Parallela alla definizione delle strategie è la questione della governance amministrativa. Fitto ha chiarito che qualsiasi decisione operativa sui Piani nazionali e regionali di sviluppo dovrà aspettare che il Consiglio europeo stabilisca l'ammontare complessivo delle risorse disponibili, evitando così di procedere su numeri ancora incerti.
Un secondo tema cruciale affrontato dal vicepresidente è la semplificazione della macchina burocratica comunitaria. Attualmente, l'architettura dei fondi europei si articola su quattordici strumenti diversi e gestisce oltre cinquecento programmi sparsi nel territorio dell'Unione. "Questa frammentazione rende le nostre politiche meno efficaci di quanto potrebbero essere", ha sottolineato Fitto, richiamando la necessità di razionalizzare il sistema e concedere maggiore flessibilità operativa ai governi nazionali e regionali. L'amministratore ha citato l'esperienza della revisione conclusiva dei Piani di ripresa nazionali del Recovery Fund come modello da estendere.

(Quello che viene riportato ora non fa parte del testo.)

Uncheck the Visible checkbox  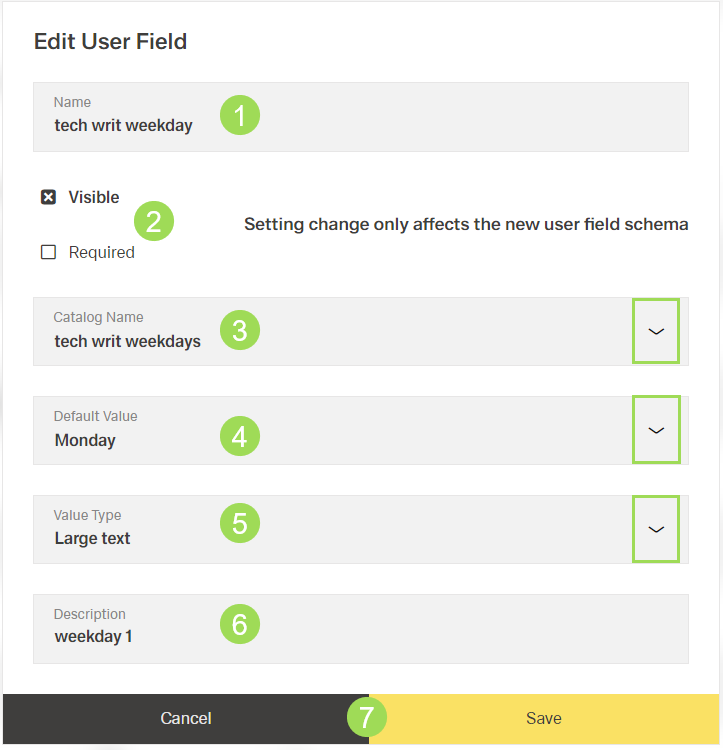[x=48, y=197]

Durante la visita lussemburghese, Fitto ha avuto colloqui costruttivi anche con i rappresentanti del governo locale e della Banca europea degli investimenti, focalizzati sul ruolo strategico della coesione territoriale nella promozione della competitività e dello sviluppo economico dell'Unione. Questi incontri confermano il crescente sforzo di coordinamento tra le istituzioni comunitarie per realizzare una strategia europea più integrata.